Furat’s contributions focus on the fact that HR is increasingly operating at the centre of a fast‑shifting legal and regulatory environment. As technology accelerates, geopolitical tensions rise and employee expectations evolve, people‑related risks are becoming more complex, and organisations need HR to act as a strategic risk partner rather than a purely operational function.
A major theme is cross‑border compliance, where diverging regulations across the UK, EU and US are making it harder for global organisations to apply uniform policies. HR teams are being pushed to build more sophisticated, coordinated compliance capabilities to avoid costly mistakes.
Data security is another growing pressure point, heightened by hybrid working. HR now plays a crucial role not only in preventative measures—through training, policy enforcement and collaboration with IT—but also in responding to internal breaches, including those caused deliberately by employees.

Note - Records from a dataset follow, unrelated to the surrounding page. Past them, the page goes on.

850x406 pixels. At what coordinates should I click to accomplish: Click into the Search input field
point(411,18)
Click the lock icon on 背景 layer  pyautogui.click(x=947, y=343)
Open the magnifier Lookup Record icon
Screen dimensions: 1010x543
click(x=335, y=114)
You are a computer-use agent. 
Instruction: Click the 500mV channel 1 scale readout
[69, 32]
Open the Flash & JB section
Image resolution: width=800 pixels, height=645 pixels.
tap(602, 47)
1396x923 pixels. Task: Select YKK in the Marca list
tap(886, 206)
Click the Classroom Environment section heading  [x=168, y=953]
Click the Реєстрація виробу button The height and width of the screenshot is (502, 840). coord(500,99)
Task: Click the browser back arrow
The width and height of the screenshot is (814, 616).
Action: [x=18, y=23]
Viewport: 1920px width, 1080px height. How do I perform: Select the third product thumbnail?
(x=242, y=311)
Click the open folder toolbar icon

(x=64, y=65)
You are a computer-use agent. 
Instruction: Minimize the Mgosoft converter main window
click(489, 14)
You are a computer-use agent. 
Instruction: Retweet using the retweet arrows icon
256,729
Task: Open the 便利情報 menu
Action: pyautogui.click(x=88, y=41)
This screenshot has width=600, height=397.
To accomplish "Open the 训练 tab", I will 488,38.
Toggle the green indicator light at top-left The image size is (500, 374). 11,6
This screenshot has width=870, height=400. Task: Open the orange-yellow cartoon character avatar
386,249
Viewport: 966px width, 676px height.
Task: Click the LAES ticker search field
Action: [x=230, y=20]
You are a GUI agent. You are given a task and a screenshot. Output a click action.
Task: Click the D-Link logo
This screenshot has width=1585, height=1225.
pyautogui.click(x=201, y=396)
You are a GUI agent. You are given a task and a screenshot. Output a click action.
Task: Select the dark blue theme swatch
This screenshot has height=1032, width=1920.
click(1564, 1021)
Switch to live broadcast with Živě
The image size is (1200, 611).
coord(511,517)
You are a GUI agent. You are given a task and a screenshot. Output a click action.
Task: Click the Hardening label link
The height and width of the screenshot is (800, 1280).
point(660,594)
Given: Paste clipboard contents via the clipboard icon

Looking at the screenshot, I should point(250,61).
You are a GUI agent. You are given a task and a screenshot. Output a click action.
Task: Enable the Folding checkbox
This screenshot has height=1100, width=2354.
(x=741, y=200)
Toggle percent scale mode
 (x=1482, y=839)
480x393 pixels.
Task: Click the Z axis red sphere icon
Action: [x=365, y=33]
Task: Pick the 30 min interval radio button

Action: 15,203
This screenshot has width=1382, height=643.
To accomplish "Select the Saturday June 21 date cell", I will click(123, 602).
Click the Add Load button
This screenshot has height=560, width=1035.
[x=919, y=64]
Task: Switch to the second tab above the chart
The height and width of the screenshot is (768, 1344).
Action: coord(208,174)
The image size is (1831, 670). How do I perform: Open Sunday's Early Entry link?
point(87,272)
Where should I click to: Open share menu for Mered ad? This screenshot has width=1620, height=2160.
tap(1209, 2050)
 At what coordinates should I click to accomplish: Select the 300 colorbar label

The rise of employee activism is reshaping organisational culture and risk exposure. As social and political debates spill into the workplace, HR must craft proactive frameworks that support open dialogue, maintain cohesion and reduce the risk of inconsistent or legally problematic responses.
At the same time, a more litigious employment landscape means that fair, transparent and well‑documented people management processes are more important than ever. HR functions are investing in stronger employee relations and more robust procedures to reduce the likelihood of grievances escalating into claims.
Finally, the rapid adoption of AI brings both opportunity and uncertainty. HR leaders are increasingly responsible for setting governance standards, ensuring ethical and legally compliant AI use, and preparing the workforce for ongoing technological change.